Help protect the Great Barrier Reef with TensorFlow on Kaggle Join Challenge

Migrate from TPUEstimator to TPUStrategy

View on TensorFlow.org View source on GitHub Download notebook

This guide demonstrates how to migrate your workflows running on TPUs from TensorFlow 1's TPUEstimator API to TensorFlow 2's TPUStrategy API.

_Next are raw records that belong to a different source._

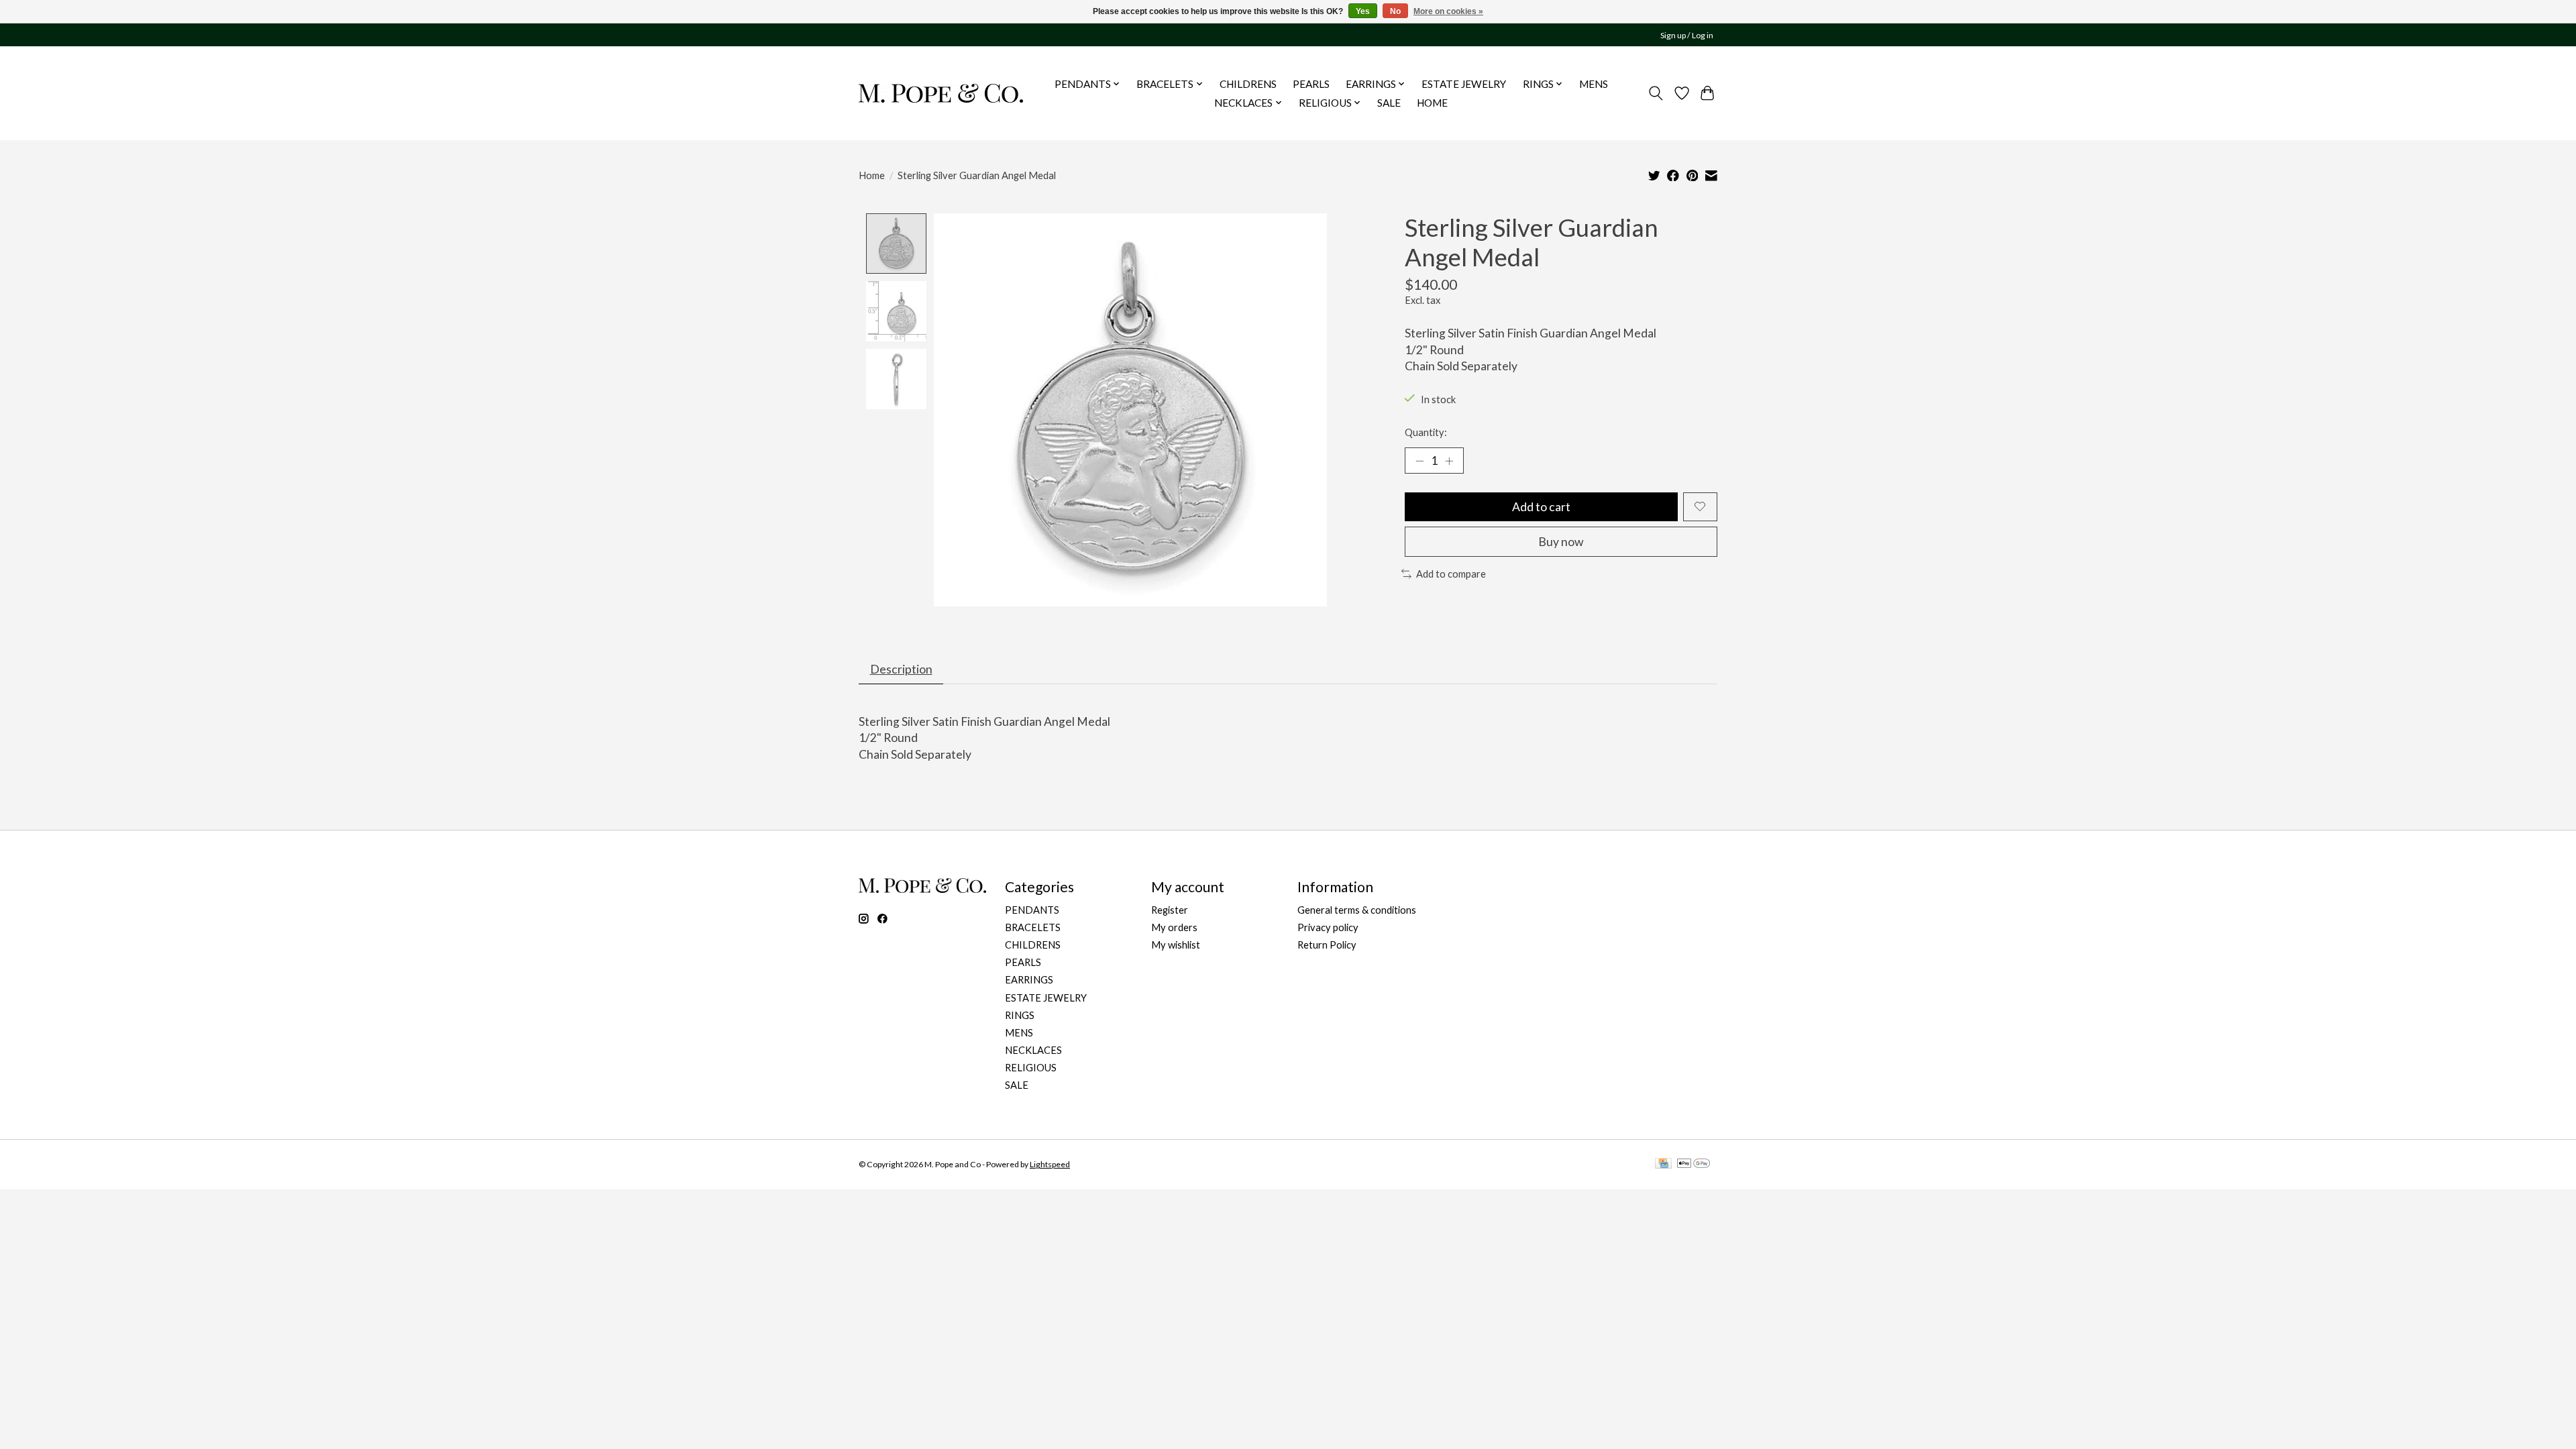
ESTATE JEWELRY (1463, 84)
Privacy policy (1327, 927)
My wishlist (1175, 945)
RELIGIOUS (1031, 1067)
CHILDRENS (1248, 84)
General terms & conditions (1356, 910)
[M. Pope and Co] (941, 93)
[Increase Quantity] (1449, 460)
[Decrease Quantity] (1419, 460)
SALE (1389, 103)
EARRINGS (1029, 979)
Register (1169, 910)
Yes (1363, 11)
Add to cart (1541, 507)
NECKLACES (1033, 1050)
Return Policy (1326, 945)
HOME (1432, 103)
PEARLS (1311, 84)
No (1395, 11)
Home (872, 175)
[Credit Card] (1663, 1164)
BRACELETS (1033, 927)
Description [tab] (901, 669)
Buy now (1560, 542)
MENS (1593, 84)
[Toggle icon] (1656, 93)
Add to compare (1451, 574)
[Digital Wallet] (1693, 1164)
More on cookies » (1448, 11)
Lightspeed (1050, 1164)
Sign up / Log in (1686, 35)
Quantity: (1426, 432)
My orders (1174, 927)
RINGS (1019, 1015)
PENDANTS (1032, 910)
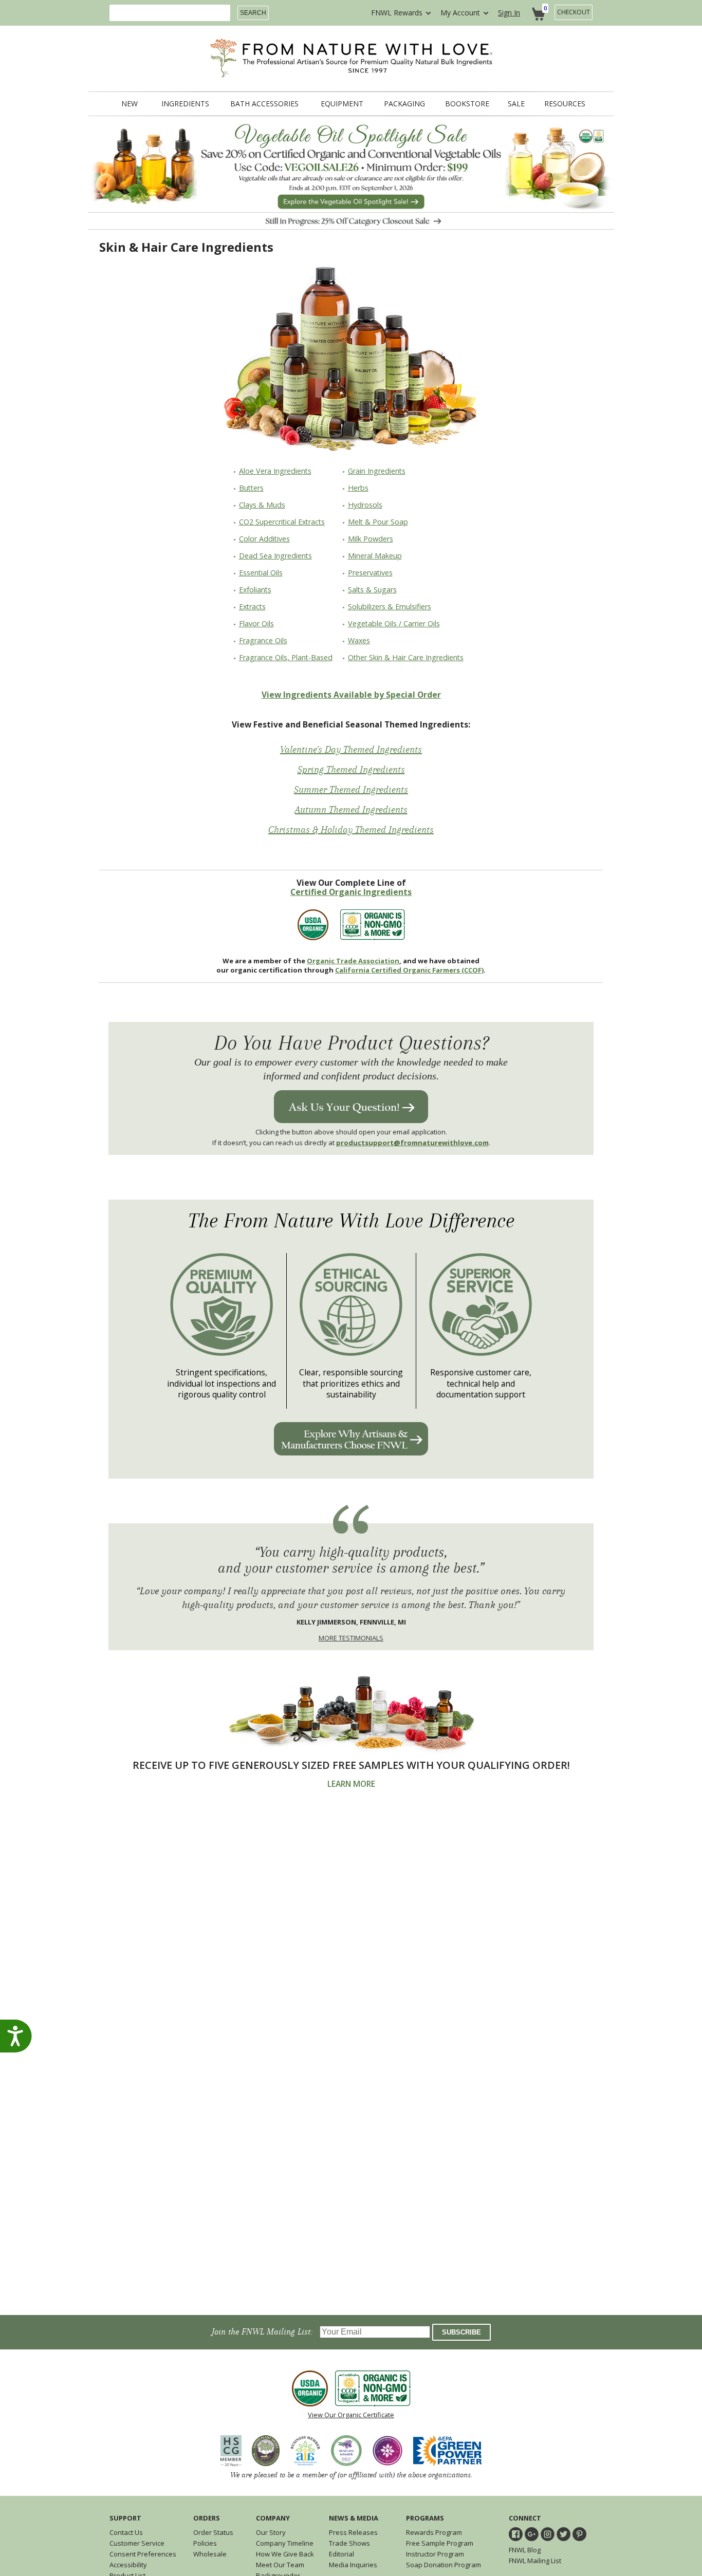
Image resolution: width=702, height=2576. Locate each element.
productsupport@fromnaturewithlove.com (412, 1142)
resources (564, 104)
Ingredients (185, 104)
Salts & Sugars (372, 589)
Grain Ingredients (376, 471)
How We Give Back (285, 2554)
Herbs (358, 488)
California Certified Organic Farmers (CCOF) (409, 970)
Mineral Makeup (375, 556)
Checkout (573, 12)
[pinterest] (579, 2534)
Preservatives (370, 572)
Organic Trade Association (353, 960)
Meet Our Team (280, 2564)
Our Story (271, 2532)
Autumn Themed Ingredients (351, 809)
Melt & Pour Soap (378, 522)
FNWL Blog (525, 2549)
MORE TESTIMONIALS (351, 1637)
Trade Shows (349, 2543)
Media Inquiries (353, 2564)
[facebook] (516, 2534)
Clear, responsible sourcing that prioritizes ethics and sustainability (351, 1384)
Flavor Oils (256, 623)
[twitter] (563, 2534)
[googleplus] (532, 2534)
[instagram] (548, 2534)
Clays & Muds (262, 505)
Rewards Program (434, 2532)
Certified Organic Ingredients (351, 892)
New (129, 104)
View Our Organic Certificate (351, 2414)
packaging (404, 104)
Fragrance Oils (263, 640)
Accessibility (128, 2564)
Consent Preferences (142, 2554)
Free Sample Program (439, 2543)
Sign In (509, 12)
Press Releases (353, 2532)
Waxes (359, 640)
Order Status (213, 2532)
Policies (205, 2543)
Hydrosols (365, 505)
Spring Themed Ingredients (351, 769)
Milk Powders (370, 539)
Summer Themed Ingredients (351, 789)
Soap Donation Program (443, 2564)
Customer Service (136, 2543)
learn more (351, 1784)
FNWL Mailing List (535, 2560)
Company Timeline (284, 2543)
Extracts (252, 606)
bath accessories (264, 104)
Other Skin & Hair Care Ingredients (406, 657)
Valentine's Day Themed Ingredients (351, 749)
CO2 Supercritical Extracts (282, 522)
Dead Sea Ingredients (275, 556)
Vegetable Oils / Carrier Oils (394, 623)
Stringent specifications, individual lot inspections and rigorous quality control (221, 1384)
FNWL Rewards (396, 12)
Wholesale (210, 2554)
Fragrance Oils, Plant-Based (285, 657)
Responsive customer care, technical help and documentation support (480, 1384)
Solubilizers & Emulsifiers (389, 606)
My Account (460, 12)
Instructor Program (435, 2554)
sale (516, 104)
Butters (251, 488)
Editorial (341, 2554)
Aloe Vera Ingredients (275, 471)
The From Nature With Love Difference (351, 1221)
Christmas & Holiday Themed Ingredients (351, 829)
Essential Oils (261, 572)
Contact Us (126, 2532)
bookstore (467, 104)
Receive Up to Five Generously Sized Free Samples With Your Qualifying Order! (351, 1765)
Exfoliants (255, 589)
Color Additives (264, 539)
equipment (342, 104)
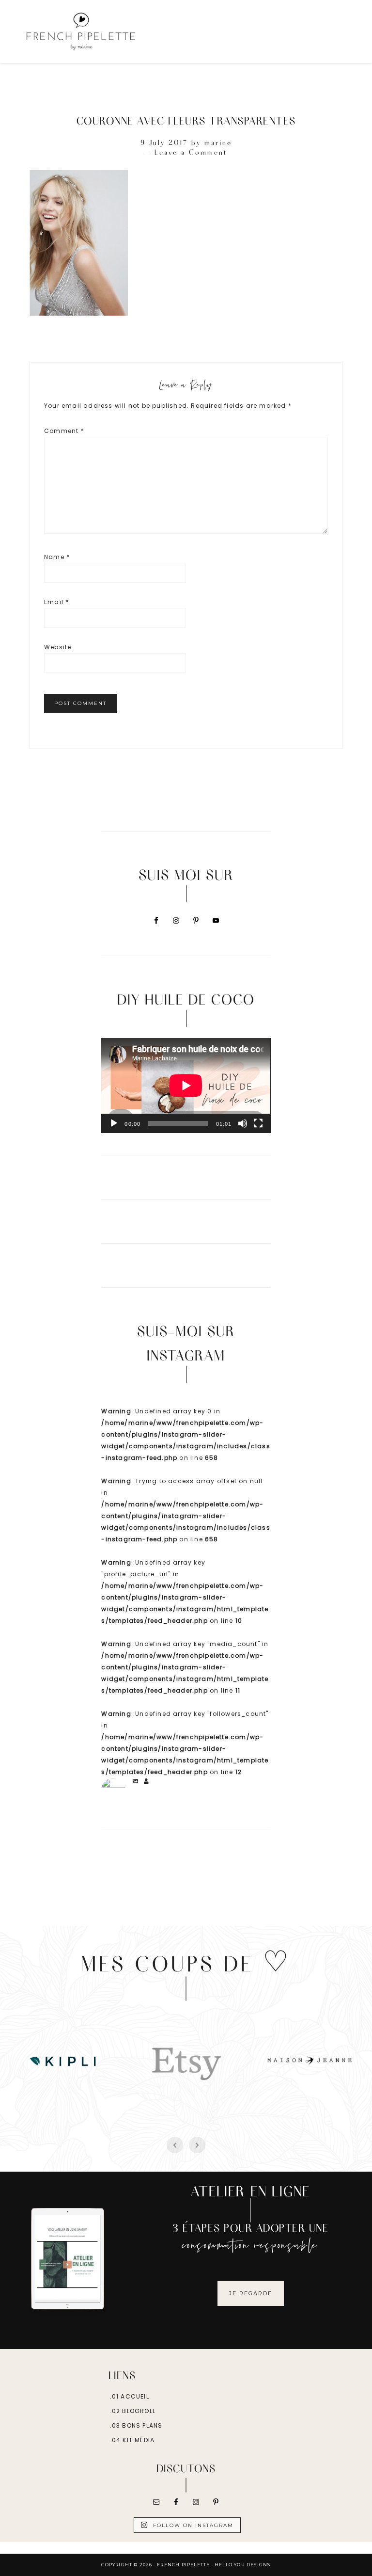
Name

For end-to-end TensorFlow 2 examples, check out the Use TPUs guide—namely, the Classification on TPUs section—and the Solve GLUE tasks using BERT on TPU tutorial. You may also find the Distributed training guide useful, which covers all TensorFlow distribution strategies, including TPUStrategy.

Setup

Start with imports and a simple dataset for demonstration purposes:

import tensorflow as tf
import tensorflow.compat.v1 as tf1
/tmpfs/src/tf_docs_env/lib/python3.6/site-packages/requests/__init__.py:104: RequestsDependencyWarning: urllib3 (1.26.7) or chardet (2.3.0)/charset_normalizer (2.0.9) doesn't match a supported version!
  RequestsDependencyWarning)
features = [[1., 1.5]]
labels = [[0.3]]
eval_features = [[4., 4.5]]
eval_labels = [[0.8]]

TensorFlow 1: Drive a model on TPUs with TPUEstimator

This section of the guide demonstrates how to perform training and evaluation with tf.compat.v1.estimator.tpu.TPUEstimator in TensorFlow 1.

To use a TPUEstimator, first define a few functions: an input function for the training data, an evaluation input function for the evaluation data, and a model function that tells the TPUEstimator how the training op is defined with the features and labels:

def _input_fn(params):
  dataset = tf1.data.Dataset.from_tensor_slices((features, labels))
  dataset = dataset.repeat()
  return dataset.batch(params['batch_size'], drop_remainder=True)

def _eval_input_fn(params):
  dataset = tf1.data.Dataset.from_tensor_slices((eval_features, eval_labels))
  dataset = dataset.repeat()
  return dataset.batch(params['batch_size'], drop_remainder=True)

def _model_fn(features, labels, mode, params):
  logits = tf1.layers.Dense(1)(features)
  loss = tf1.losses.mean_squared_error(labels=labels, predictions=logits)
  optimizer = tf1.train.AdagradOptimizer(0.05)
  train_op = optimizer.minimize(loss, global_step=tf1.train.get_global_step())
  return tf1.estimator.tpu.TPUEstimatorSpec(mode, loss=loss, train_op=train_op)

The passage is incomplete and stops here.